7 thoughts on “Slow Food USA Comes Of Age

  1. Bob Drake

    Alex,

    Kudos for working to broaden Slow Foods important message.

    It is no accident that so many reform movements push off potential supporters in the name of ideological purity rather than actively work to spread the good news of safe healthy food.

    Real change comes from engaging the public in a democracy, not from building enclaves of well-off, pious people who take satisfaction about being right on the issues, but have given up on being successful in working for social change.

  2. Linda Hargrove

    Interesting food for thought. (pun intended) Nutritious food is abundant, yet difficult for people to select or even identify. Keep up the dialogue because it’s important!

  3. Steven Dunn

    Thanks for posting this informative piece, I had no idea there was such a struggle within SlowFood USA. I have to say that I come down on the side of more activism myself. Saving heritage breeds and seed sharing are wonderful pursuits, but they won’t feed a hungry planet or even start to correct the major flaws in our food system. I hope Slowfood USA continues to push beyond its original mission to help tackle the broader problems our food system faces.

  4. Mike Young

    Great stuff…my only critique is that it was paragraph 14 when I finally figured out the deal with the rocket photo :-)…).

    Personally, I just finished Hewitt’s “Town that Food Saved” and it really emphasized how agriculture (i.e., local food) can support community (and not just the other way around…CSA….). Seems to me that this is part of the allure of slow food(lower case “s”), which is not far from what Alex was drawn to, I think: “food enriches and enlivens our existence.”

    I don’t think slow food should “hide out” but potentially its strongest potential as a change agent is in helping people to see this power of food…a power that is exponentially more profound when enjoyed at a pace that respects our bodies and planet: slow…
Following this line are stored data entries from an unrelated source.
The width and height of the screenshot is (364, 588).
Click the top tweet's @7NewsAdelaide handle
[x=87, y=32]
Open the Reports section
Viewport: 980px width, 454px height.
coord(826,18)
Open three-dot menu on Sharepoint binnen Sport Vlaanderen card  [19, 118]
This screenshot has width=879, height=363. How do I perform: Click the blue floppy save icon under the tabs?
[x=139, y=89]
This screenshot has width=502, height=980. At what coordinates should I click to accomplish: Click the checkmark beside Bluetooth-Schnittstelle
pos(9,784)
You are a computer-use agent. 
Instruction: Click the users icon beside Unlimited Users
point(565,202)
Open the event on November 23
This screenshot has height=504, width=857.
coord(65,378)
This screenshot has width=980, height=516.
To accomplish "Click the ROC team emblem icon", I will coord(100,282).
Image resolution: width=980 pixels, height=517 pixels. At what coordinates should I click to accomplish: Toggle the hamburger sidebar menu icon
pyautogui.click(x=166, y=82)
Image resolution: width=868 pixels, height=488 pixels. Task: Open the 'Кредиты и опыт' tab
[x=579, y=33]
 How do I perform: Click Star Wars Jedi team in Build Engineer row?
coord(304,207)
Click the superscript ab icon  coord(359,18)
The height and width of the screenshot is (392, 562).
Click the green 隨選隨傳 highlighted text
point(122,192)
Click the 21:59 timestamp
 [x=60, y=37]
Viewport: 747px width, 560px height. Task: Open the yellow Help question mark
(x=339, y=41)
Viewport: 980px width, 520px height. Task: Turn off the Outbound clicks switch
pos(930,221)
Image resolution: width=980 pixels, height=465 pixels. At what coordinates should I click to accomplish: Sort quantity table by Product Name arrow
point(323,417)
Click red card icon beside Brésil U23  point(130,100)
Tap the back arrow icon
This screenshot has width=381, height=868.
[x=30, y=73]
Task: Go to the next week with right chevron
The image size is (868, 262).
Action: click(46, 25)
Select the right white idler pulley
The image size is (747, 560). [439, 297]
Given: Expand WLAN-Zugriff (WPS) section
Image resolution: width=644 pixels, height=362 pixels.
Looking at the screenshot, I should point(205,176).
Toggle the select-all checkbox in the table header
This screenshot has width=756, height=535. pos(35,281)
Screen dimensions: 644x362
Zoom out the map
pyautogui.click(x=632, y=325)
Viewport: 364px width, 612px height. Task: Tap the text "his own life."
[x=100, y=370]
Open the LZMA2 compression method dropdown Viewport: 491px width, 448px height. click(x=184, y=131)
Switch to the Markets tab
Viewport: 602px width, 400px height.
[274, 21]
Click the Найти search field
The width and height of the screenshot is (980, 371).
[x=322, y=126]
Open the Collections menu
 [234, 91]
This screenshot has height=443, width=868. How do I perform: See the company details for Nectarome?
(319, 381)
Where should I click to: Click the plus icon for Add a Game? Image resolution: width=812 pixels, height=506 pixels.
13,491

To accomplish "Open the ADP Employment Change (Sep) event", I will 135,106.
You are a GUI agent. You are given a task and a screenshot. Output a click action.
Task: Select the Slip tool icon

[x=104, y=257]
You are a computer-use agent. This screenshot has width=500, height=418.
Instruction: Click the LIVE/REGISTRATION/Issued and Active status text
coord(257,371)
    Looking forward to the next installment..

  5. David Sherman

    Great article. It’s clear that the multinationals are the radical, revolutionary element, overthrowing centuries of traditions of foodways, while Slow Foods is the force of conservation. It’s working for change by working for continuity, in the long historical sense.

  6. katherine Leiner

    It would be great to hear from more of those folks who were originally involved with Slow Foods. Tos ee how they have broadened their scope. I remember back in 1997 when I was first introduced to them at a Sonoma County Food Fair. I was impressed with their mission statement. Years later, I was impressed with how they had expanded that mission and I continue to be impressed with the work that Josh Viertel does. For some, Slow Food was becoming exclusive, a kind of club for those who could afford great artisanal food. The Ark of Taste still provides a place to actively debate the merits of old breeds, heirloom preservation. But we need every person, every organization we can gather, to look at the preservation of food without GMOs, food that is good, clean and affordable for everyone. And I applaud Slow Foods for getting into the action. And I thank them!